**Action item A**
From the article on assisted suicide, output the passage from "It is by happenstance" to "years in advance." word for word.
**Action item B**
Answer these questions using the article on assisted suicide:
(i) What is the current name of the group once known as the Hemlock Society?
(ii) How many doctors wrote prescriptions for lethal drugs in Washington state in 2010?
(iii) How many deaths from assisted suicide have been reported in Oregon since 1998?

**Source document**
BEGIN
Although the U.S. bishops' Administrative Committee issued a brief "Statement on Euthanasia" in 1991, the bishops have never commented on the topic as a group. The 1991 statement said euthanasia violates divine law, human dignity and basic "American convictions about human rights and equality."
In the works since November, the proposed policy statement aims to counter two arguments of assisted suicide proponents -- that their agenda affirms patients' "choices" and expresses "compassion" for suffering. The assisted suicide movement once known as the Hemlock Society has rebranded itself as an organization called Compassion & Choices.
The document says physician-assisted suicide does not promote compassion because its focus is not on eliminating suffering but on eliminating the patient. True compassion, it states, dedicates itself to meeting patients' needs and presupposes a commitment to their equal worth.
The practice also undermines patients' freedom by putting pressure on them, once society has officially declared the suicides of certain people to be good and acceptable while working to prevent the suicides of others, the statement says.
It argues that assisted suicide would not supplement palliative care but would instead be a poor substitute that can ultimately become an excuse for denying better medical care to seriously ill people, including those who never considered suicide an option.
The draft statement speaks of the hardships and fears of patients facing terminal illness and the importance of life-affirming palliative care. It cites the church's concern for those who are tempted to commit suicide, its opposition to physician-assisted suicide, and the consistency of this stance with the principle of equal and inherent human rights and the ethical principles of the medical profession.
If passed, "To Live Each Day With Dignity" would be paired on a USCCB website with a variety of fact sheets on such issues as the role of depression, views of medical experts, assisted suicide as a threat to good palliative care, lessons from Oregon and Washington state, lessons from the Netherlands and other topics.
It is by happenstance that the document will be debated and voted on in one of the two states where physician-assisted suicide has been approved by voters. The USCCB spring general meetings are held in various U.S. cities, and the locations are set years in advance.
A recent report on physician-assisted suicide in Washington state during 2010 -- the first full year that it had been a legal option -- showed that 68 different doctors wrote prescriptions for lethal drugs for 87 patients. The state Department of Health said at least 51 of those patients took the drugs and died and 15 died without taking the drugs.
Another six of the patients died, but the state did not know whether they had taken the drugs or not; the Department of Health said it did not know if the remaining 15 patients were alive or dead.
In its report covering 10 months of 2009, the state health department said it had lost track of 20 patients who had requested and received prescriptions for lethal drugs. At least 36 people died from physician-assisted suicide in Washington state in 2009.
Since physician-assisted suicide began to take place legally in Oregon in 1998, 525 deaths from assisted suicide have been reported there.
END
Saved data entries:
BEGIN
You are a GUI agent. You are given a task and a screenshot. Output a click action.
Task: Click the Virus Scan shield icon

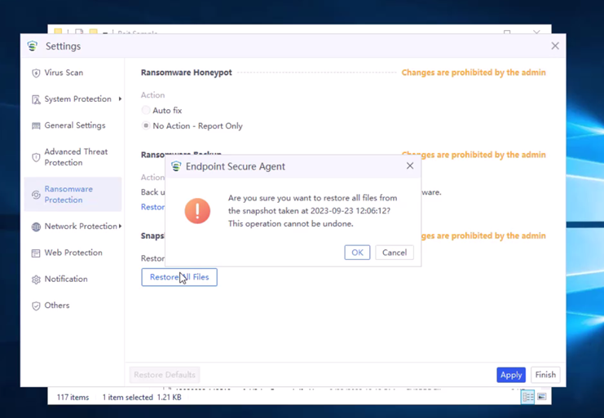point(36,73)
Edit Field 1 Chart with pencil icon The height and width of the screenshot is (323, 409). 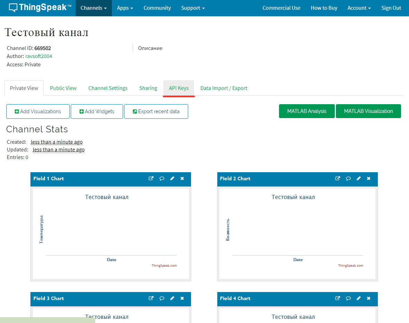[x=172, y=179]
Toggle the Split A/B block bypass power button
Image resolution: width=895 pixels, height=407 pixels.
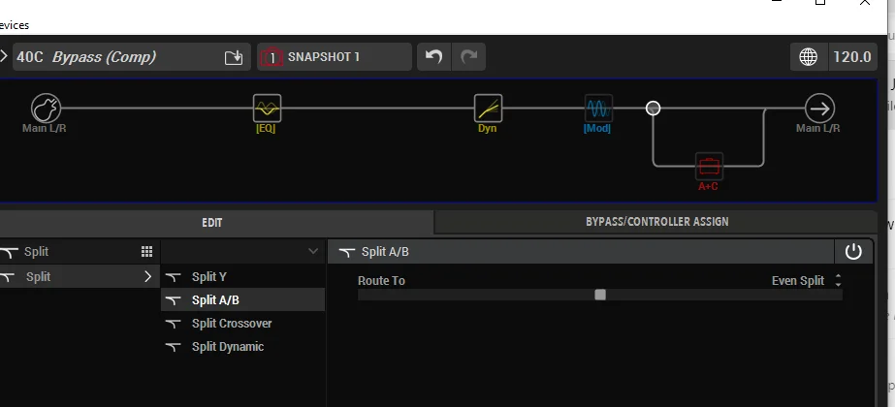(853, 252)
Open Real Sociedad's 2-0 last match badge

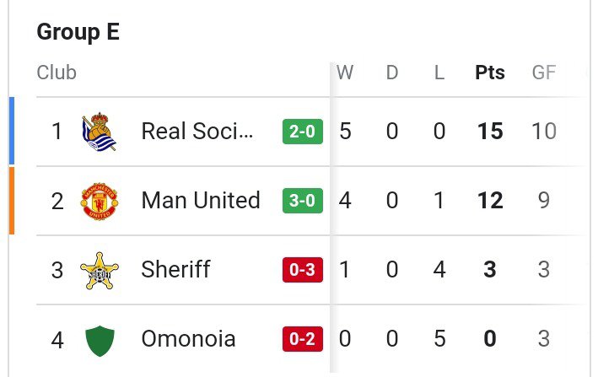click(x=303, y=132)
END
BEGIN
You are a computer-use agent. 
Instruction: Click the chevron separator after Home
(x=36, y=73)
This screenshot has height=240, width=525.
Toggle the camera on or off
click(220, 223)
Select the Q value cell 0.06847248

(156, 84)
END
**Task response A**
It is by happenstance that the document will be debated and voted on in one of the two states where physician-assisted suicide has been approved by voters. The USCCB spring general meetings are held in various U.S. cities, and the locations are set years in advance.

**Task response B**
(i) Compassion & Choices
(ii) 68
(iii) 525